Records shown Block Start
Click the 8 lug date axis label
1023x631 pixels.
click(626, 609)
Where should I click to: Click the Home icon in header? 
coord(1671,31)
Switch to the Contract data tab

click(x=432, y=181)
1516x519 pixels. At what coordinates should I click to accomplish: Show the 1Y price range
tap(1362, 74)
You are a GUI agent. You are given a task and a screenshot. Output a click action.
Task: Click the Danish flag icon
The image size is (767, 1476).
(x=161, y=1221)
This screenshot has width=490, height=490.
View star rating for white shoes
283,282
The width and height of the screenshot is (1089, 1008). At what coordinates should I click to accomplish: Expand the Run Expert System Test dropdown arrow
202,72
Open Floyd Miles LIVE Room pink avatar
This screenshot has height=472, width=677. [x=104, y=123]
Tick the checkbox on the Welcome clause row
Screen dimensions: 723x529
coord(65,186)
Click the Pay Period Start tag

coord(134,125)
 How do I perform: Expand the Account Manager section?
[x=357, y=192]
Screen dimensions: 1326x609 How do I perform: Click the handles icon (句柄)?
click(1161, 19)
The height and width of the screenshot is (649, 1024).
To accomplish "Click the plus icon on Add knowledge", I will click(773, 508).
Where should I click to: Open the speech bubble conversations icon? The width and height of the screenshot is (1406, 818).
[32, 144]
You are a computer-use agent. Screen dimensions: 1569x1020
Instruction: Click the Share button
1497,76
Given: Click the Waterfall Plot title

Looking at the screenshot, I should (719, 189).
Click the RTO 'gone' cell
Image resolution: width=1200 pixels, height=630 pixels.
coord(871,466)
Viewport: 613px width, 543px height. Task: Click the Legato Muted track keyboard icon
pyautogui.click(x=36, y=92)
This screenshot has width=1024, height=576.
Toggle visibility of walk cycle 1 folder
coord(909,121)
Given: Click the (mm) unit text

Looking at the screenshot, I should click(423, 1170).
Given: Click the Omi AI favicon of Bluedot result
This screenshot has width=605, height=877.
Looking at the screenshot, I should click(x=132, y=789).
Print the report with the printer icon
Records shown Block End
■ Directions for this task
Go through the records and show every line with the string "agent" in it.

■ Task result
You are a GUI agent. You are given a task and a screenshot. Output a click action.
You are a computer-use agent. Screen dimensions: 1569x1020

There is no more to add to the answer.